**What the task requires**
Set down every entry again, exactly as it appears.

*** Opening of Provided data ***

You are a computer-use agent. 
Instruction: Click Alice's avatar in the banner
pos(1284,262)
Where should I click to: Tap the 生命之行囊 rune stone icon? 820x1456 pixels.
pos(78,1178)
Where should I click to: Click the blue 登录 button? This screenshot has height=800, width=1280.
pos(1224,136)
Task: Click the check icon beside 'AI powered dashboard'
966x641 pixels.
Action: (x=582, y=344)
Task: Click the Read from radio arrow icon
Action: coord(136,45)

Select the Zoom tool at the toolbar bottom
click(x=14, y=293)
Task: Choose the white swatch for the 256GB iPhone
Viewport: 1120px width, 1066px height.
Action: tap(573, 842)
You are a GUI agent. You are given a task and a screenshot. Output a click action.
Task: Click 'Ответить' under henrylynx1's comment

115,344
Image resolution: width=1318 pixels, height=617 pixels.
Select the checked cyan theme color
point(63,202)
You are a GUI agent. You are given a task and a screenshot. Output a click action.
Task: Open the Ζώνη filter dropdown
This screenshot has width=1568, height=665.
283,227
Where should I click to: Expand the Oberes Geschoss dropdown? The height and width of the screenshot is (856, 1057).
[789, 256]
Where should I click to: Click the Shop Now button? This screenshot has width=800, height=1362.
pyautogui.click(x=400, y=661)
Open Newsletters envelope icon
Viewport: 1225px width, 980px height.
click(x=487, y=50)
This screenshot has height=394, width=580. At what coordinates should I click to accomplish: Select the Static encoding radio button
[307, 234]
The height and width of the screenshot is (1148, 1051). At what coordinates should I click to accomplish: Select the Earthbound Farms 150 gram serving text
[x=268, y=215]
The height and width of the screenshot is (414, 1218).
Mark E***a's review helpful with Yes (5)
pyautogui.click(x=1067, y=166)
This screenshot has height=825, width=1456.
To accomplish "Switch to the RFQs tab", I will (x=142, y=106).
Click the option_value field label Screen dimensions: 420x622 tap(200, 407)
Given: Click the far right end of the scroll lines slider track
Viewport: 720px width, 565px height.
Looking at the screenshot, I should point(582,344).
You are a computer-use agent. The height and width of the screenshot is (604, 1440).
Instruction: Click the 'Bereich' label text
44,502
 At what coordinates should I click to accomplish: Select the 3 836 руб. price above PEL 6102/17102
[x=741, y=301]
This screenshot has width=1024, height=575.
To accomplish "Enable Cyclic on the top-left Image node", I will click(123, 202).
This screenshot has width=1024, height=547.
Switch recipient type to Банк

*** Close of Provided data ***

**Exercise answer**
You are a computer-use agent. 
Instruction: Click Alice's avatar in the banner
pos(1284,262)
Where should I click to: Tap the 生命之行囊 rune stone icon? 820x1456 pixels.
pos(78,1178)
Where should I click to: Click the blue 登录 button? This screenshot has height=800, width=1280.
pos(1224,136)
Task: Click the check icon beside 'AI powered dashboard'
966x641 pixels.
Action: (x=582, y=344)
Task: Click the Read from radio arrow icon
Action: coord(136,45)

Select the Zoom tool at the toolbar bottom
click(x=14, y=293)
Task: Choose the white swatch for the 256GB iPhone
Viewport: 1120px width, 1066px height.
Action: tap(573, 842)
You are a GUI agent. You are given a task and a screenshot. Output a click action.
Task: Click 'Ответить' under henrylynx1's comment

115,344
Image resolution: width=1318 pixels, height=617 pixels.
Select the checked cyan theme color
point(63,202)
You are a GUI agent. You are given a task and a screenshot. Output a click action.
Task: Open the Ζώνη filter dropdown
This screenshot has width=1568, height=665.
283,227
Where should I click to: Expand the Oberes Geschoss dropdown? The height and width of the screenshot is (856, 1057).
[789, 256]
Where should I click to: Click the Shop Now button? This screenshot has width=800, height=1362.
pyautogui.click(x=400, y=661)
Open Newsletters envelope icon
Viewport: 1225px width, 980px height.
click(x=487, y=50)
This screenshot has height=394, width=580. At what coordinates should I click to accomplish: Select the Static encoding radio button
[307, 234]
The height and width of the screenshot is (1148, 1051). At what coordinates should I click to accomplish: Select the Earthbound Farms 150 gram serving text
[x=268, y=215]
The height and width of the screenshot is (414, 1218).
Mark E***a's review helpful with Yes (5)
pyautogui.click(x=1067, y=166)
This screenshot has height=825, width=1456.
To accomplish "Switch to the RFQs tab", I will (x=142, y=106).
Click the option_value field label Screen dimensions: 420x622 tap(200, 407)
Given: Click the far right end of the scroll lines slider track
Viewport: 720px width, 565px height.
Looking at the screenshot, I should point(582,344).
You are a computer-use agent. The height and width of the screenshot is (604, 1440).
Instruction: Click the 'Bereich' label text
44,502
 At what coordinates should I click to accomplish: Select the 3 836 руб. price above PEL 6102/17102
[x=741, y=301]
This screenshot has width=1024, height=575.
To accomplish "Enable Cyclic on the top-left Image node", I will click(123, 202).
This screenshot has width=1024, height=547.
Switch recipient type to Банк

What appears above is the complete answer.